Copy verbatim the passage in the CEdecisiontree text below, between "Computation speed" and "times = 100L)", inclusive.
# TEXT EXTRACT start
In Health-Economics-in-R/CEdecisiontree: Cost-effectiveness decision tree analysis

knitr::opts_chunk$set(
  collapse = TRUE,
  comment = "#>"
)

The main aim of the CEdecisiontree package is to provide a bridge to models that would be otherwise build in Excel. Because of this the transition matrix format for input arguments is the primary format. However, this is not necessarily the easiest to define, manipulate or compute with. Here we give some examples alternative formats.

Setup

Quietly load libraries.

library(CEdecisiontree)
library(readr)
library(dplyr)
library(reshape2)
library(tidyr)
library(assertthat)

Load example data from the package.

data("cost")
data("probs")

Tree structure

Generally, we can specify a tree by who the children are for each parent node. This can be more compuationally efficient.

tree <-
 list("1" = c(2,3),
      "2" =  c(4,5),
      "3" =  c(6,7),
      "4" =  c(),
      "5" =  c(),
      "6" =  c(),
      "7" =  c())
dat <-
 data.frame(node = 1:7,
            prob = c(NA, 0.2, 0.8, 0.2, 0.8, 0.2, 0.8),
            vals = c(0,10,1,10,1,10,1))
tree
dat

dectree_expected_recursive(names(tree)[1], tree, dat)

We can obtain the list of children from the probability matrix (or any other structure defining transition matrix).

transmat_to_child_list(probs)

Single long array

If we keep with flat arrays then clearly, as the size of the tree increased the sparse matrices become impractical. We can provide a long format array to address this. Let us transform the wide array used previously to demonstrate the structure and space saving.

probs_long <-
  probs %>%
  mutate('from' = rownames(.)) %>%
  melt(id.vars = "from",
       variable.name = 'to',
       value.name = 'prob') %>%
  mutate(to = as.numeric(to)) %>% 
  na.omit()

cost_long <-
  cost %>%
  mutate('from' = rownames(.)) %>%
  melt(id.vars = "from",
       variable.name = 'to',
       value.name = 'vals') %>%
  mutate(to = as.numeric(to)) %>% 
  na.omit()

dat_long <-
  merge(probs_long,
        cost_long)

dat_long

We can use the long array as the input argument instead of the separate transition matrices. Internally, we simple convert back to a matrix using long_to_transmat() so for larger trees this may be inefficient.

dectree_expected_values(
  define_model(dat_long = dat_long))

Computation speed

We can compare the computation times for the recursive and non-recursive formulations.

microbenchmark::microbenchmark(dectree_expected_values(define_model(dat_long = dat_long)),
                               dectree_expected_recursive(names(tree)[1], tree, dat), times = 100L)

For this example the recursive formulation is much quicker. Change in memory before and after running the functions.

pryr::mem_change(dectree_expected_values(  define_model(dat_long = dat_long)))
pryr::mem_change(dectree_expected_recursive(names(tree)[1], tree, dat))
# TEXT EXTRACT end
# SOURCE DATA start
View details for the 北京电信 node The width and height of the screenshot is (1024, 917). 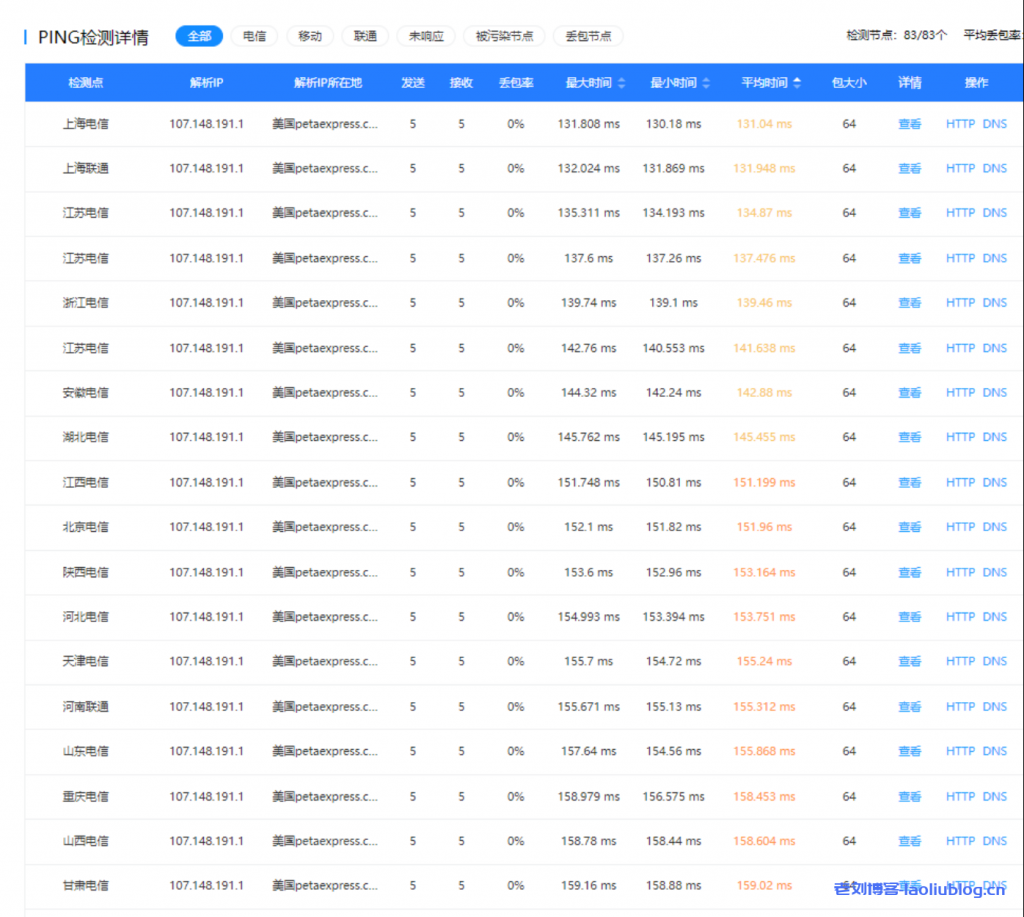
# SOURCE DATA end
RESPONSE FOR THIS EXERCISE:
Computation speed

We can compare the computation times for the recursive and non-recursive formulations.

microbenchmark::microbenchmark(dectree_expected_values(define_model(dat_long = dat_long)),
                               dectree_expected_recursive(names(tree)[1], tree, dat), times = 100L)